How to Turn an 8% Cap Rate into a 14% Return on Equity
Recent policy changes on rent increases combined with the pandemic essentially halted all economic activity. This is why investors now focus on the property’s cash flow to evaluate a good real estate deal. Investors used to look at upside in rents. However, since the rent law changes eliminated upsides, we are faced with the challenge of maximizing rents and stable rent collections. Properties with Section 8 tenants have been more attractive because of these challenges. Rents are at par with market and because tenants are mostly subsidized by government, rent collection has been consistent even during the pandemic.
The first thing to look at as an investor is a property’s cap rate. This is your return on investment if you were to pay all cash, also called the unlevered return.
Let’s take a look at this property. If you were to invest $1,200,000 of cash into a property that earns $96,000 annually, you are expecting an 8% annual return on your investment. Now, if you were to apply for acquisition financing of $850,000, you will only need to invest $350,000. Factoring in annual payments for principal and interest, your net proceeds come out to $50,000 which earns you 14% of your initial equity investment. This is what we call the levered return.
At first glance, a property may only be yielding an 8% cap rate, but with financing options, you can improve these returns at 14%.
Applying for financing can dramatically improve returns on your potential investments. It is now more important than ever to work with brokers who understand the impact of financing as they can make or break the deal.

▶ [RECORD SET]
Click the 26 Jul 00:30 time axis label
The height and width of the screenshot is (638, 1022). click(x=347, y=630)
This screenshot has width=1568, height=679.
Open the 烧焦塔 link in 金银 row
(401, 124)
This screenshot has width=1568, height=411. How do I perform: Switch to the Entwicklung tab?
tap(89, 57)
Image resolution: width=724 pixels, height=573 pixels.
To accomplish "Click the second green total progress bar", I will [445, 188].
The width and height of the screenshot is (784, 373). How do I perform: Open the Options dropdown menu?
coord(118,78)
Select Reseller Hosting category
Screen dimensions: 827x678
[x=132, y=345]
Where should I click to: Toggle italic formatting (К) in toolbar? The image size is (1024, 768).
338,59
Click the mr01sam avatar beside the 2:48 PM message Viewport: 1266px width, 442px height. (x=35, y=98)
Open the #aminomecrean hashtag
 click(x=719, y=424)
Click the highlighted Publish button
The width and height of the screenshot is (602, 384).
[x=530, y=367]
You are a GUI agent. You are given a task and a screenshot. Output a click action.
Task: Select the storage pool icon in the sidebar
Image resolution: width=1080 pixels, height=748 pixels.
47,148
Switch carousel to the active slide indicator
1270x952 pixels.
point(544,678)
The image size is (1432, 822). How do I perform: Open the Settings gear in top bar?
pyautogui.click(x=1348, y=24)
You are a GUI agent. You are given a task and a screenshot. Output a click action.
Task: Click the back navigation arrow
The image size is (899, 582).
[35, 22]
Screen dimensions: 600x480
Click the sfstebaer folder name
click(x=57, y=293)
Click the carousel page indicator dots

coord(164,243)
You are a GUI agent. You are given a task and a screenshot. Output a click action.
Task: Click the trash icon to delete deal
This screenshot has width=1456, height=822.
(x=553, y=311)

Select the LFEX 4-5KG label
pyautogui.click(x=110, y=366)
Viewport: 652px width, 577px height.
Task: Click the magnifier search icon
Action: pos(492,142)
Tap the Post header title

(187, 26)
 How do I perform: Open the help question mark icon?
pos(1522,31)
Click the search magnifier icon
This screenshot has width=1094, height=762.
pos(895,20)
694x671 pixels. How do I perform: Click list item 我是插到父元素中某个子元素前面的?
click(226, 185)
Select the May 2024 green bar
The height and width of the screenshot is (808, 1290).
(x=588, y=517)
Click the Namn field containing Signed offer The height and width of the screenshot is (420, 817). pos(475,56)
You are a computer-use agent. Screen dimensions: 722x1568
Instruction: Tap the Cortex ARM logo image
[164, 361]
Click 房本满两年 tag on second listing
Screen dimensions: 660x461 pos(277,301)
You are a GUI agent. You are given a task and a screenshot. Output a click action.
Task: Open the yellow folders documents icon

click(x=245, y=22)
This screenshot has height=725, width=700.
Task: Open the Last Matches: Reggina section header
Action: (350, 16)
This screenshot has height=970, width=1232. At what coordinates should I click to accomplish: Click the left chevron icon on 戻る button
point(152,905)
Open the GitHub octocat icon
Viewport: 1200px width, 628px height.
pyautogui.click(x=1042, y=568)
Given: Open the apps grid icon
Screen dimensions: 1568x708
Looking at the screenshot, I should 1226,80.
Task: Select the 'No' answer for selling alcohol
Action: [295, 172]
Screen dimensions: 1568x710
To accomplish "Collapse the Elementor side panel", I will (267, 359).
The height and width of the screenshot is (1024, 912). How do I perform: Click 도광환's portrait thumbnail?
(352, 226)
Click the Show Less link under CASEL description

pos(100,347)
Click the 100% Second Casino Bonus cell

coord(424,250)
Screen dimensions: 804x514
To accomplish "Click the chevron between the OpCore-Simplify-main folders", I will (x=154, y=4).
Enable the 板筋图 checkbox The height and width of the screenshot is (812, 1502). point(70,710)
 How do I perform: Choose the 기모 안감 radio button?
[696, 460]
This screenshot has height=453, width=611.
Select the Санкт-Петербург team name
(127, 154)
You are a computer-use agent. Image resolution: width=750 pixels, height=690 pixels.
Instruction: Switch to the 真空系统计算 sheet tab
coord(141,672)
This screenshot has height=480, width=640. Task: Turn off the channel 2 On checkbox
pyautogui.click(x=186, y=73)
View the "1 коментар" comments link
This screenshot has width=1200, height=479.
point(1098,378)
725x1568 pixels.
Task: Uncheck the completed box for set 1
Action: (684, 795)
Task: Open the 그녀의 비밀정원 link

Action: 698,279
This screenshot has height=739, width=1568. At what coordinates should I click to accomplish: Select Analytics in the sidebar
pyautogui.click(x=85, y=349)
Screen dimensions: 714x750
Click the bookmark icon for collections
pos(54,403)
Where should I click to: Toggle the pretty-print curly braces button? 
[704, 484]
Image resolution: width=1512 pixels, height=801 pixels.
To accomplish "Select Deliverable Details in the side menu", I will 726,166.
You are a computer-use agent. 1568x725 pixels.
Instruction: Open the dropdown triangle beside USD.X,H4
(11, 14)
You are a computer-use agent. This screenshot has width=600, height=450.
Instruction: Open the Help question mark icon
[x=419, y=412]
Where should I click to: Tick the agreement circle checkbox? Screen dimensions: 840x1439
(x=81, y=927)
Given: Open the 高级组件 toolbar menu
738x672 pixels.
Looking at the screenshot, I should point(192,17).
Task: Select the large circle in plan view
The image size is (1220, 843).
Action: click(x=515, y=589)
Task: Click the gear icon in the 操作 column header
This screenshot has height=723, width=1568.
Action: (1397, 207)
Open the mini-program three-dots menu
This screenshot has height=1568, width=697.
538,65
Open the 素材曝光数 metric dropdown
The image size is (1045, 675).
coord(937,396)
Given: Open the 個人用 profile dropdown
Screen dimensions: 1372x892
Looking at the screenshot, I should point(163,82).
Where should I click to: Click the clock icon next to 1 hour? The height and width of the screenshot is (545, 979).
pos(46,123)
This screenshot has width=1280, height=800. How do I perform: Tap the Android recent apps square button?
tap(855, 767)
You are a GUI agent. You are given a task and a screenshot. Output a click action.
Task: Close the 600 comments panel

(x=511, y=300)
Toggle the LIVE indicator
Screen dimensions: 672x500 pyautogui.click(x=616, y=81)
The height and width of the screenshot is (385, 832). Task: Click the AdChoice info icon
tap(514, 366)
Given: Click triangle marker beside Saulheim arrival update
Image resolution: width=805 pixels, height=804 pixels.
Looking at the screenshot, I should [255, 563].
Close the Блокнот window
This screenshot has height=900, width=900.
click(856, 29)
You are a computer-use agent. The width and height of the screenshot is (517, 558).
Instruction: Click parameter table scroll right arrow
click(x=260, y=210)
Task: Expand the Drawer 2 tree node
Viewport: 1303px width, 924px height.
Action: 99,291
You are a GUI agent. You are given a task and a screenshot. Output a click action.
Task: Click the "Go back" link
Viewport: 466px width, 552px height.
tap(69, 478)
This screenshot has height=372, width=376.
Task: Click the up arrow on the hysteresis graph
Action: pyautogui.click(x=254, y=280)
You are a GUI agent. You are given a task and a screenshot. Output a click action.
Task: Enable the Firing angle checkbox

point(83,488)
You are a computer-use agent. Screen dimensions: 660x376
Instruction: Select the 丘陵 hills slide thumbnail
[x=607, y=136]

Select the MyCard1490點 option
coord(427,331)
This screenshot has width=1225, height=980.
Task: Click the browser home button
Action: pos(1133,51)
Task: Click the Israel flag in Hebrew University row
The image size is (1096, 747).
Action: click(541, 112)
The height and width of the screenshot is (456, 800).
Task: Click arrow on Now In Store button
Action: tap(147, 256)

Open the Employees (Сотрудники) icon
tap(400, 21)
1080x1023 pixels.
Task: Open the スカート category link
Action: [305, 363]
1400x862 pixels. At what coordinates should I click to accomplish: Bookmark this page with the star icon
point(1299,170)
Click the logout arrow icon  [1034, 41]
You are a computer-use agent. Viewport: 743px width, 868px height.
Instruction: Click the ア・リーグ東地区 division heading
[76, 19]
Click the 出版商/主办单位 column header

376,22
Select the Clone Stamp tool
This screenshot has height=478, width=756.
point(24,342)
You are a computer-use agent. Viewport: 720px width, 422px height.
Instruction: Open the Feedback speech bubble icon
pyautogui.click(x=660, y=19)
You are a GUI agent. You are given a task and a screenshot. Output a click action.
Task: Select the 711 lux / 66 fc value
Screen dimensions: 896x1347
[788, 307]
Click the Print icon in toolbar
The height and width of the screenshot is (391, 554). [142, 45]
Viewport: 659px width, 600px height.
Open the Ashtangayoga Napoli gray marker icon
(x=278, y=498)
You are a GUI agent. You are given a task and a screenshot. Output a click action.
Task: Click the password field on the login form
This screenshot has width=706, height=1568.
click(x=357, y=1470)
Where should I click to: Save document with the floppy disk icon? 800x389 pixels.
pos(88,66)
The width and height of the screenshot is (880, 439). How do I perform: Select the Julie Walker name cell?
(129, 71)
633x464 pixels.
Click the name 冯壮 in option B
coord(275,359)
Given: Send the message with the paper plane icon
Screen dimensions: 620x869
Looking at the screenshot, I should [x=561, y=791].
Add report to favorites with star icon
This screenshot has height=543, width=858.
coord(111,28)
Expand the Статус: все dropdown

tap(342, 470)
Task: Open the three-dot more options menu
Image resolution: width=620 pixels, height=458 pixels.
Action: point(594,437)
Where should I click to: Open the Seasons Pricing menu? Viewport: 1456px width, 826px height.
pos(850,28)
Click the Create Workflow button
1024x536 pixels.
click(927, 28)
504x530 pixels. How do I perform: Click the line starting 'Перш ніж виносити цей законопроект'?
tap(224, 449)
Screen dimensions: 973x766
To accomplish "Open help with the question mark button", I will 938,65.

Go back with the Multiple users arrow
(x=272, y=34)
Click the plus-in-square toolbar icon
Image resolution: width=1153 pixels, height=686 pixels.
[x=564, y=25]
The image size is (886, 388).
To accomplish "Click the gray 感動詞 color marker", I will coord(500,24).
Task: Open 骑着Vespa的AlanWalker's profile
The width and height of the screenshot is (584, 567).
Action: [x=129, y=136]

▶ [ACTIVITY LIST]
A: In the cap rate article, why have properties with Section 8 tenants become more attractive to investors?
B: Rewrite the cap rate article from "Let’s take a" through "returns at 14%.", changing "acquisition financing" to "a mortgage".

▶ [RESULTS OF THE TASKS]
A: Their rents match the market. Because the government pays most of what these tenants owe, rent has come in steadily, even during the pandemic.

B:
Let’s take a look at this property. If you were to invest $1,200,000 of cash into a property that earns $96,000 annually, you are expecting an 8% annual return on your investment. Now, if you were to apply for a mortgage of $850,000, you will only need to invest $350,000. Factoring in annual payments for principal and interest, your net proceeds come out to $50,000 which earns you 14% of your initial equity investment. This is what we call the levered return.
At first glance, a property may only be yielding an 8% cap rate, but with financing options, you can improve these returns at 14%.